** Reading text follows **
WASHINGTON – President Donald Trump’s surprisingly caustic complaints about trade with Canada in recent days could be setting the stage for a broader renegotiation than previously signalled of the North American Free Trade Agreement.
The administration is suddenly suggesting that irritants like dairy and softwood lumber could be on the table in the update to NAFTA, rather than just the minor tweaking the president spoke of a few weeks ago.
On Tuesday, Trump’s point man on the file explicitly linked individual disputes to the broader negotiation. Commerce Secretary Wilbur Ross said the reason lumber and dairy have erupted as irritants is they’re not properly addressed in the old agreement, which he calls obsolete.
“Everything relates to everything else when you’re trying to negotiate,” Ross told a news briefing at the White House.
“Think about it: If NAFTA were functioning properly, you wouldn’t be having these kinds of very prickly, very unfortunate, developments back to back. . . . If NAFTA were negotiated properly, you wouldn’t have these.”
When a reporter pointed out that dairy and lumber aren’t part of the free-trade agreement, Ross replied: “That’s one of the problems.”
** End of Reading text **
Goal of the exercise:
Reproduce the entire news text about Trump's trade complaints and the NAFTA renegotiation word for word.
** Source material follows **
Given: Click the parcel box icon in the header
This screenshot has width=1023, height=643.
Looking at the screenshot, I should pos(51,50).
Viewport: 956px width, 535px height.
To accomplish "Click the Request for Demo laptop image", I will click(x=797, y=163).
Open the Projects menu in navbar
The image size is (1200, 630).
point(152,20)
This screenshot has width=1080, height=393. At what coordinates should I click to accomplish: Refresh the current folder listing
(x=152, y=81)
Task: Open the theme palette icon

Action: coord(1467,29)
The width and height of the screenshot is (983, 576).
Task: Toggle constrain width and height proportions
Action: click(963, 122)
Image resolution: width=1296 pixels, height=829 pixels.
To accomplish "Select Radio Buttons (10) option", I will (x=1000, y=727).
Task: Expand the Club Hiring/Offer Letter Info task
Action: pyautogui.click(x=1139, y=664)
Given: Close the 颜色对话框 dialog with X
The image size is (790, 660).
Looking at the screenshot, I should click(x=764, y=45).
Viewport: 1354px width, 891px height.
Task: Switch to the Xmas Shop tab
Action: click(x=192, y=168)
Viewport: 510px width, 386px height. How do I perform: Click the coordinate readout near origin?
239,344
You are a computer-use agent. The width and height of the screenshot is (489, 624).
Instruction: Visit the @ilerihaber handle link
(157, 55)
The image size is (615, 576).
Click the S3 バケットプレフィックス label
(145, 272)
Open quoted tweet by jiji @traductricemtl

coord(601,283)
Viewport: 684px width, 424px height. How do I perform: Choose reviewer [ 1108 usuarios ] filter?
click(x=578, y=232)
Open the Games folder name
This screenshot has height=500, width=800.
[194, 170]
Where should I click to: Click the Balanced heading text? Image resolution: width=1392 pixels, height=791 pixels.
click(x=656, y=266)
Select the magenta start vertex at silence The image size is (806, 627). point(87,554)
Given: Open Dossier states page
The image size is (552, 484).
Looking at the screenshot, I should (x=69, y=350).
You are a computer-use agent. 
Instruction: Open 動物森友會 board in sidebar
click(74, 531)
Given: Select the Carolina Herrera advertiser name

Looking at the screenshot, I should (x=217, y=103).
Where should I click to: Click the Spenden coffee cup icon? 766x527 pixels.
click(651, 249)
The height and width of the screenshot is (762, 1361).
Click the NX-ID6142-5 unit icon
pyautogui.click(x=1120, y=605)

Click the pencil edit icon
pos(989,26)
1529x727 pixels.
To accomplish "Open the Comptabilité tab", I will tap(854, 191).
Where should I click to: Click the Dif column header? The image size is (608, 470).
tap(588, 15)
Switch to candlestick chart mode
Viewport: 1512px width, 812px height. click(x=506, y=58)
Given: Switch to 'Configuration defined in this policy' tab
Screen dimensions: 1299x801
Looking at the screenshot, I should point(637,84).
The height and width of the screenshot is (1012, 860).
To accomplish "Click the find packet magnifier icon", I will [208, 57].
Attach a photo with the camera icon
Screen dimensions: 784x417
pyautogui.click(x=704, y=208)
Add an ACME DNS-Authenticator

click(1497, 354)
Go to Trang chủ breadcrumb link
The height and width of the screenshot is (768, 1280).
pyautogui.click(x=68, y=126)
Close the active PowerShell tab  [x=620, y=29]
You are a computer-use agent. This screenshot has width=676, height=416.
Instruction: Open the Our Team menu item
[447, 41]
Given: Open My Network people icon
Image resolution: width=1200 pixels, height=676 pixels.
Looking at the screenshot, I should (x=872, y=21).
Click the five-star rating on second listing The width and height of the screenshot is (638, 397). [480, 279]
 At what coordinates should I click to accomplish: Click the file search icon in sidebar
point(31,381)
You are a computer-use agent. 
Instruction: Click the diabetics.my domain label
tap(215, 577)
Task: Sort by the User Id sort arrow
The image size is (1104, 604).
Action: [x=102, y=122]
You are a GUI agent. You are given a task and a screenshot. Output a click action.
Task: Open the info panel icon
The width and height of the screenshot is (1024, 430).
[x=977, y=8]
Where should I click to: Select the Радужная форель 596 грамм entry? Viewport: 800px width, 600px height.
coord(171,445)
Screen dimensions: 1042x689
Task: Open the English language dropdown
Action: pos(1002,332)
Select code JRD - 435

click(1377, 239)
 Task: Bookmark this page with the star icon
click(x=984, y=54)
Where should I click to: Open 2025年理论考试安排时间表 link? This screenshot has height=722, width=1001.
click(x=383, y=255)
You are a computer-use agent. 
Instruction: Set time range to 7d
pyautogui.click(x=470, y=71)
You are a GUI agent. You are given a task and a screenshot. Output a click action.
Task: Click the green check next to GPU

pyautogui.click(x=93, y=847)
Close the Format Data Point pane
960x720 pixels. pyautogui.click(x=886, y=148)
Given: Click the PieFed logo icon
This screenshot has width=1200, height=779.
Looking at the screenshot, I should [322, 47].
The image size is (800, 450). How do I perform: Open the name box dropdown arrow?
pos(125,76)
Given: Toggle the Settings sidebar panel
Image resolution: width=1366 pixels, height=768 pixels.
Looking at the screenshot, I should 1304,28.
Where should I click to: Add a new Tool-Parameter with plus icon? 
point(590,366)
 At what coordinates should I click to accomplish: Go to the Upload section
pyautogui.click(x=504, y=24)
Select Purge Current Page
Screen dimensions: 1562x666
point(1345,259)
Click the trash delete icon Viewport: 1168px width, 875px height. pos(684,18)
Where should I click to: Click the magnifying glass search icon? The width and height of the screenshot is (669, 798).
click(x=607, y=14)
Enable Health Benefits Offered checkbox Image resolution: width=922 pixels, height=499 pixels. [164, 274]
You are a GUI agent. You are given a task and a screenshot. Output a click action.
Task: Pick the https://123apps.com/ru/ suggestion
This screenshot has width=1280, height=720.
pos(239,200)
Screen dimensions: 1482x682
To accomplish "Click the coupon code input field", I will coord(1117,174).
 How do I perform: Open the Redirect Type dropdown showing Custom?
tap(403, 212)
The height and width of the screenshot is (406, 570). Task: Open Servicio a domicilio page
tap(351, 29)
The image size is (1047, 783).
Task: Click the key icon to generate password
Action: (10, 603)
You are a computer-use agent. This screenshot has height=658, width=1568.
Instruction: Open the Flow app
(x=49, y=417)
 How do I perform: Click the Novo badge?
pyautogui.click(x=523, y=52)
** End of Source material **
Answer box:
WASHINGTON – President Donald Trump’s surprisingly caustic complaints about trade with Canada in recent days could be setting the stage for a broader renegotiation than previously signalled of the North American Free Trade Agreement.
The administration is suddenly suggesting that irritants like dairy and softwood lumber could be on the table in the update to NAFTA, rather than just the minor tweaking the president spoke of a few weeks ago.
On Tuesday, Trump’s point man on the file explicitly linked individual disputes to the broader negotiation. Commerce Secretary Wilbur Ross said the reason lumber and dairy have erupted as irritants is they’re not properly addressed in the old agreement, which he calls obsolete.
“Everything relates to everything else when you’re trying to negotiate,” Ross told a news briefing at the White House.
“Think about it: If NAFTA were functioning properly, you wouldn’t be having these kinds of very prickly, very unfortunate, developments back to back. . . . If NAFTA were negotiated properly, you wouldn’t have these.”
When a reporter pointed out that dairy and lumber aren’t part of the free-trade agreement, Ross replied: “That’s one of the problems.”